### Quoted passage

You can apply for an apprenticeship while you’re still at school. To start one, you must be:

  • 16 years of age or older
  • not in full-time education.

Apprenticeships take from 1 to 4 years to complete depending on their educational level.

Table 1 Apprenticeship levels
Apprenticeship level Equivalent educational level in England, Wales and Northern Ireland
Intermediate GCSE
Advanced A level
Higher Foundation degree and above
Degree Bachelor or masters degree

The minimum pay level for apprentices is laid down by the government. In 2023/24 this was £5.28 per hour for those aged under 19 as well as for those aged 19 or over and in their first year of an apprenticeship. After that you’re entitled to the National Minimum Wage for your age. However, many employers do pay more than these minimum wage levels. There is no upper age limit on applying for apprenticeships.

There are three steps in applying for an apprenticeship.

  1. Search for an apprenticeship on the website [Tip: hold Ctrl and click a link to open it in a new tab. (Hide tip)] .
  2. Sign in or create your account on the site.
  3. Complete and submit an application.

The National Apprenticeship Service has advice on writing applications and preparing for interviews.

### Supplied material
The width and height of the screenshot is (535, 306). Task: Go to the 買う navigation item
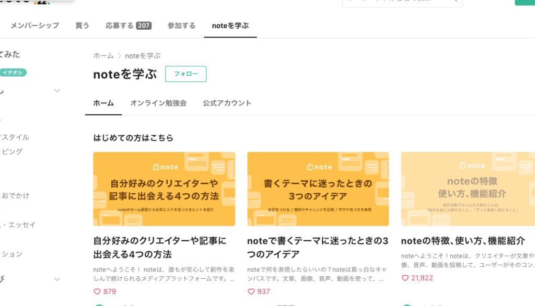(82, 26)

### Your instructions
From the apprenticeship text above, write out everything from "The minimum pay" down to "submit an application.".

### Response
The minimum pay level for apprentices is laid down by the government. In 2023/24 this was £5.28 per hour for those aged under 19 as well as for those aged 19 or over and in their first year of an apprenticeship. After that you’re entitled to the National Minimum Wage for your age. However, many employers do pay more than these minimum wage levels. There is no upper age limit on applying for apprenticeships.

There are three steps in applying for an apprenticeship.

  1. Search for an apprenticeship on the website [Tip: hold Ctrl and click a link to open it in a new tab. (Hide tip)] .
  2. Sign in or create your account on the site.
  3. Complete and submit an application.